The presented systematic review is a comprehensive attempt to evaluate the quality of the available literature on the prevalence, risk factors, and effectiveness of prevention or treatment of MCD in professional musicians. Therefore, we included published observational studies (case–control studies, cohort studies and cross-sectional studies), interventional studies (controlled clinical trials and pre–post intervention studies without control group), case reports and case series reporting clinical interventions. Because the data were very heterogeneous, an assessment of publication bias, such as a funnel plot, was not feasible. The quality assessments of the included studies were performed according to the study protocol, and if a methodological procedure was not described in the assessed article, it was recorded as not done. This was very often the case, with very few procedures being explicitly described as not having been performed.

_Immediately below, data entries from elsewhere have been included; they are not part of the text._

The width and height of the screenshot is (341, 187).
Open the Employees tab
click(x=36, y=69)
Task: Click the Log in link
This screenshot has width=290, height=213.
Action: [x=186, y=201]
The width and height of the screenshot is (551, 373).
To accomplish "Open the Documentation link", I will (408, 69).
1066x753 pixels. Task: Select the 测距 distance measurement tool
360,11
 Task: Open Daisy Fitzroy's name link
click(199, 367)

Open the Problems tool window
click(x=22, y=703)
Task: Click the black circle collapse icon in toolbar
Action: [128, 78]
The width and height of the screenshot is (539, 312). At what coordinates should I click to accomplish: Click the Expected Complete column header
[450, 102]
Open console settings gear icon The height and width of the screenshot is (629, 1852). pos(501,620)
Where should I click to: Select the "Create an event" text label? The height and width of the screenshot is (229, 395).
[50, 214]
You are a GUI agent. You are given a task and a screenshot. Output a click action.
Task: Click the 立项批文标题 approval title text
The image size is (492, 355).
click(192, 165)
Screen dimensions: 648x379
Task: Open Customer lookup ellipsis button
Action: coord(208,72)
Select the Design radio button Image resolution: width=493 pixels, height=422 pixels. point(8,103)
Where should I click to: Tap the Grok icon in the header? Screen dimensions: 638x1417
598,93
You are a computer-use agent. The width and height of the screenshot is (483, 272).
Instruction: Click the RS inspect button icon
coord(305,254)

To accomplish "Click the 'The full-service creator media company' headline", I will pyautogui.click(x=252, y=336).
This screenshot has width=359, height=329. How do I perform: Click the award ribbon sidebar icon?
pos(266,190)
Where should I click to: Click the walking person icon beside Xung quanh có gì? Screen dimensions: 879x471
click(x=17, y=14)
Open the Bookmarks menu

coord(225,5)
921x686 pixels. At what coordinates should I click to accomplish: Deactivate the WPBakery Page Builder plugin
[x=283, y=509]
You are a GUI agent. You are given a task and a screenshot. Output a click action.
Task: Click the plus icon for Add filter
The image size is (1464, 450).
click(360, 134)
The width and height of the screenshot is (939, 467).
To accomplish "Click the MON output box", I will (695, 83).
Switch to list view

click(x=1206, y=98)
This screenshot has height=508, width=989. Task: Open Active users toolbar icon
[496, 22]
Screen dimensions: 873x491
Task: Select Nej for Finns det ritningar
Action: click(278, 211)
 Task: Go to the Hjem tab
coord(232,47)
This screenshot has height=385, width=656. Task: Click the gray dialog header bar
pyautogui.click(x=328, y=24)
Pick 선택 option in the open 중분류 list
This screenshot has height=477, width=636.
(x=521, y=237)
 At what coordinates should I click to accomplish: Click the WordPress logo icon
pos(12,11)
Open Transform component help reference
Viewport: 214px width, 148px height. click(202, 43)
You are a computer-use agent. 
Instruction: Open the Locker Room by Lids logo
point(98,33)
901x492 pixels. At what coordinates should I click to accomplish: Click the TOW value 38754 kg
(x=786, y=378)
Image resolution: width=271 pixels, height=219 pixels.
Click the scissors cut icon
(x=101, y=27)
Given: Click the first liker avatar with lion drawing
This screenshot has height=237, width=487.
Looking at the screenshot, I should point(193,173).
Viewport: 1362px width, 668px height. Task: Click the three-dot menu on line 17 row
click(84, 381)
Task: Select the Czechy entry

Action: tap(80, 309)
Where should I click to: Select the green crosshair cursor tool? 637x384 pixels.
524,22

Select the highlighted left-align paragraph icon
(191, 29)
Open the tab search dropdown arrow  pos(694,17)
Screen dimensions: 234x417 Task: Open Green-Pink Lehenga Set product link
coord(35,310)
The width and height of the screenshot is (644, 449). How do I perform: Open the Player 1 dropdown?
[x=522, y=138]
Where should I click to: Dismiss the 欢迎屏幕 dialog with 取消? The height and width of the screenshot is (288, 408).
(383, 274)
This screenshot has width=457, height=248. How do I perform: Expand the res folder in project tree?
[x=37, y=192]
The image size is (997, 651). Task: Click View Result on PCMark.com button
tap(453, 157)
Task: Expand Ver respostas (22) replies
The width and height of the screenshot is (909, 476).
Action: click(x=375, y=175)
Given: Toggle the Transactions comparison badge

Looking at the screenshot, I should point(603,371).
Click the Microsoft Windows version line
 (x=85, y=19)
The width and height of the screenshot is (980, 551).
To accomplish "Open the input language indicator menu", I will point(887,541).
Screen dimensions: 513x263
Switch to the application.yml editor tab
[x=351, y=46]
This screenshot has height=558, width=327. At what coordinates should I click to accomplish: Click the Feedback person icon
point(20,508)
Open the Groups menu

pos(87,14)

This may have led to poorer evaluations of those studies that provided less detailed reporting or publications that were older than the current reporting guidelines. The real study method might have been underestimated based on the shortcomings of reporting. The authors were not contacted about the included studies, because several of the studies were performed more than 10 years ago. Regarding quality assessment and assessment of the bias risk of the original studies, a certain allowance for interpretation and discussion is generally required. Therefore, quality evaluations were each carried out by two people, and a consensus was drawn for each study after a detailed discussion. A limitation of the present review is that to allow for a quantitative estimation, the quality assessment instruments, which were modified by the authors, and the subsequent quantitative estimation were not validated previously. The term MCD comprises a large number of very different disorders. The aim of this review was to provide an overview of this research area as well as to search for clues about the causality between music making and diseases or disorders. Any restrictions to specified clinical diagnoses would, therefore, have been purely arbitrary and, given the conceptual uncertainty of numerous primary studies with many-sided overlaps, would have represented a random and, therefore, meaningless section of a complex, interwoven area.

Conclusions

The body of evidence regarding musculoskeletal disorders and complaints in professional musicians has grown substantially, since the publication of earlier reviews. However, studies analyzing prevalence, risk factors and effectiveness of the prevention or treatment of MCD amongst professional musicians, using today’s methodological requirements, are still missing. To evaluate the extent of associations of practice and performance burden with MCD, prospective, long-term cohort studies that properly take into account the influencing factors are still needed. To evaluate the effectiveness of specific treatment options for specific instrumental groups, prospective randomized confirmatory intervention studies are necessary. The use of well-defined diagnostic criteria for MCD in musicians is needed to avoid bias when selecting study participants. Strict and consistent diagnostic criteria would help to avoid the large variation in results. Establishing and implementing a validated and reliable set of outcome measurements is necessary. If it is possible to optimize the methodology as proposed above, relevant risk factors for MCD in musicians may be identified more precisely and allow for targeted prevention and intervention.